- Directions: Transcribe the data exactly, stopping after the "Pick Up In-Store (74, 994)" line.

━━━━━ Provided records ━━━━━

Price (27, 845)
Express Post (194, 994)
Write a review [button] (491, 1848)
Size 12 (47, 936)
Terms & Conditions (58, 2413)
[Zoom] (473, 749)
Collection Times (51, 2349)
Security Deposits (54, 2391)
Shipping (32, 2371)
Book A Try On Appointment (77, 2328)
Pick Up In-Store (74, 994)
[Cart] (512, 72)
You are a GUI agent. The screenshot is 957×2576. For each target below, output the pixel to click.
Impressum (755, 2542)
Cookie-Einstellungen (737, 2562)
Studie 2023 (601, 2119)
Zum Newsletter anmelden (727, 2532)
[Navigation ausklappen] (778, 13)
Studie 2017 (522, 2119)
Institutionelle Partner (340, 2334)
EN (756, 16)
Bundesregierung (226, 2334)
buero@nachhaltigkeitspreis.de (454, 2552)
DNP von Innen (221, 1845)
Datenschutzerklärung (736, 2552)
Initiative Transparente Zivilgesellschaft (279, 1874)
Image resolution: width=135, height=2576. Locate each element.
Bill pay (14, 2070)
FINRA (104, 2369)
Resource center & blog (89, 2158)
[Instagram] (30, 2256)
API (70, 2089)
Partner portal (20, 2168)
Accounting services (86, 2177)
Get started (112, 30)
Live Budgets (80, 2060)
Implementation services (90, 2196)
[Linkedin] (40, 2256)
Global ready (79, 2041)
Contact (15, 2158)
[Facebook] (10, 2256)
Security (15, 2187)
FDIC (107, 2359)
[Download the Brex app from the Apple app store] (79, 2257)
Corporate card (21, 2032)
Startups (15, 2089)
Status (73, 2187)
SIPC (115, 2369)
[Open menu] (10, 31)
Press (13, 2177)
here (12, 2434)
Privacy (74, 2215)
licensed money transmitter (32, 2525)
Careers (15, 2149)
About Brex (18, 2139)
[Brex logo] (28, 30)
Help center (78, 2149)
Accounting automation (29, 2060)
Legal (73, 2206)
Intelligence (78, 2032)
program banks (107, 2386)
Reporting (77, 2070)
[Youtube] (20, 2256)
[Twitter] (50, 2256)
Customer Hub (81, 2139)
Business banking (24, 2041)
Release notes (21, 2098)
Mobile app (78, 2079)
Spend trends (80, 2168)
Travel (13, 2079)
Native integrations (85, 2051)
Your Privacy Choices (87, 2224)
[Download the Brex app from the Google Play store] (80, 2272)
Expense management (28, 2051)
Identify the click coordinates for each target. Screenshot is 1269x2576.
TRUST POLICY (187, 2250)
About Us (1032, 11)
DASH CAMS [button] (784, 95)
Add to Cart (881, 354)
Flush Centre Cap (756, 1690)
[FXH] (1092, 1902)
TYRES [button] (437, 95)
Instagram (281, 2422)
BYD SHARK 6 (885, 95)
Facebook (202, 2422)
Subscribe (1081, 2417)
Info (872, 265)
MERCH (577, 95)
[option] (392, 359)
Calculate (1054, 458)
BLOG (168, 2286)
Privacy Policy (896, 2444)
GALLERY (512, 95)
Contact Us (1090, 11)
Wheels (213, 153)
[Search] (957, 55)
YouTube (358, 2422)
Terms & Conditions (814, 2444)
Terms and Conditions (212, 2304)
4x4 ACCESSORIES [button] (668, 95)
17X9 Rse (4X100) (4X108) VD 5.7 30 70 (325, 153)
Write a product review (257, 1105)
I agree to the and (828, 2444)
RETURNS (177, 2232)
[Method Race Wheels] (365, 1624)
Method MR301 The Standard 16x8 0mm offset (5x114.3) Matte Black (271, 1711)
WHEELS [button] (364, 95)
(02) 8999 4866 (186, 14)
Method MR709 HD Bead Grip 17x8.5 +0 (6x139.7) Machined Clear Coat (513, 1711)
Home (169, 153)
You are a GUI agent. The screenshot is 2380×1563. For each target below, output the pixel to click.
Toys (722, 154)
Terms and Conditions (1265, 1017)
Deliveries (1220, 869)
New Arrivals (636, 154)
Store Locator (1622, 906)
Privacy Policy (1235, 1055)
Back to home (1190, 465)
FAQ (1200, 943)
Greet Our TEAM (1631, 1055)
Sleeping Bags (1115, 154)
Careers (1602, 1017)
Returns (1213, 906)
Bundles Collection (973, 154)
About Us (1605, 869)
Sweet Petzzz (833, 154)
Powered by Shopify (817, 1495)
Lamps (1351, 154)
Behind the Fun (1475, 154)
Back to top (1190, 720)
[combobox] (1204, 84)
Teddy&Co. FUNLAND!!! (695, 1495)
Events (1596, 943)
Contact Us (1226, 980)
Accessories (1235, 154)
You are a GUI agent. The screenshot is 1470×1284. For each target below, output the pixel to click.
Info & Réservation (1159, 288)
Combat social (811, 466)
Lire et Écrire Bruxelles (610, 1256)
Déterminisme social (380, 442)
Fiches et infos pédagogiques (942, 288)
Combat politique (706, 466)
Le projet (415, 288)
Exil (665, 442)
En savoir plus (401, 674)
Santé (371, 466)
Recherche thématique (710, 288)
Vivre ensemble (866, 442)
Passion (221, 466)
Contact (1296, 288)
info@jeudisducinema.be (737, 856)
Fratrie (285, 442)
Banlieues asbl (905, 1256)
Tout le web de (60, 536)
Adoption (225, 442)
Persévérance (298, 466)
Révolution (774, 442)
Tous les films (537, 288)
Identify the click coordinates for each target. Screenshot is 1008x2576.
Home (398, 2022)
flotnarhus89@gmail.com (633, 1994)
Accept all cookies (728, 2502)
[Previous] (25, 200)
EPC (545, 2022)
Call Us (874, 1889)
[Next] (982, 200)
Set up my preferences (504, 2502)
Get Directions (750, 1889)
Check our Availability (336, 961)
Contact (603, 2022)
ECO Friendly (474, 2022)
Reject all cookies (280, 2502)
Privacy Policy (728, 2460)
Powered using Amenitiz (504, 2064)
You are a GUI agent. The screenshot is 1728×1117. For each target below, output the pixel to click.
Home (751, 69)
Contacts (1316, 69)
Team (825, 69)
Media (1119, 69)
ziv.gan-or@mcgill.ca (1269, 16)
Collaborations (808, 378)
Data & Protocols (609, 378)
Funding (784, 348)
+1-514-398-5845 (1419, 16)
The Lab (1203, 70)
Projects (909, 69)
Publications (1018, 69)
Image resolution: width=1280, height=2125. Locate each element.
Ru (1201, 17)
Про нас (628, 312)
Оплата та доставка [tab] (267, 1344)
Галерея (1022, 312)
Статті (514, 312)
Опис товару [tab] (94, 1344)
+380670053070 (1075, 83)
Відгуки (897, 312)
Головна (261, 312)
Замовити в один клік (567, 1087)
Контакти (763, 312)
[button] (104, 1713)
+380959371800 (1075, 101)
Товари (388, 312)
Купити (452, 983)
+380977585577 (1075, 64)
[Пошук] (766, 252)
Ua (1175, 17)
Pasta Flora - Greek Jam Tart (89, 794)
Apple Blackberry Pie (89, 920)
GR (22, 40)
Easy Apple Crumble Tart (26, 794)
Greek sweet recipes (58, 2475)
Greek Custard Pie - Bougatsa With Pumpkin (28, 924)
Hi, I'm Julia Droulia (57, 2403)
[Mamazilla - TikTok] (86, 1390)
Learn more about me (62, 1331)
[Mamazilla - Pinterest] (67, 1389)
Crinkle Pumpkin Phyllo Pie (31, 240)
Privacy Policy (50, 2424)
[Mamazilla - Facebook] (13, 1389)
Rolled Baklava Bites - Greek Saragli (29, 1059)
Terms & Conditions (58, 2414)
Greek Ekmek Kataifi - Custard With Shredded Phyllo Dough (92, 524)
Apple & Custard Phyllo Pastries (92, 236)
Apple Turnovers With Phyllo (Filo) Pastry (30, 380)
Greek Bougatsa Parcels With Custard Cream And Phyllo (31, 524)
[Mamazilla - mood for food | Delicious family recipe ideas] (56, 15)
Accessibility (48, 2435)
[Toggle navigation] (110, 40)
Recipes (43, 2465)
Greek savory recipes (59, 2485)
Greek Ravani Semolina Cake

━━━━━

- Answer to this exercise:
Price (27, 845)
Express Post (194, 994)
Write a review [button] (491, 1848)
Size 12 (47, 936)
Terms & Conditions (58, 2413)
[Zoom] (473, 749)
Collection Times (51, 2349)
Security Deposits (54, 2391)
Shipping (32, 2371)
Book A Try On Appointment (77, 2328)
Pick Up In-Store (74, 994)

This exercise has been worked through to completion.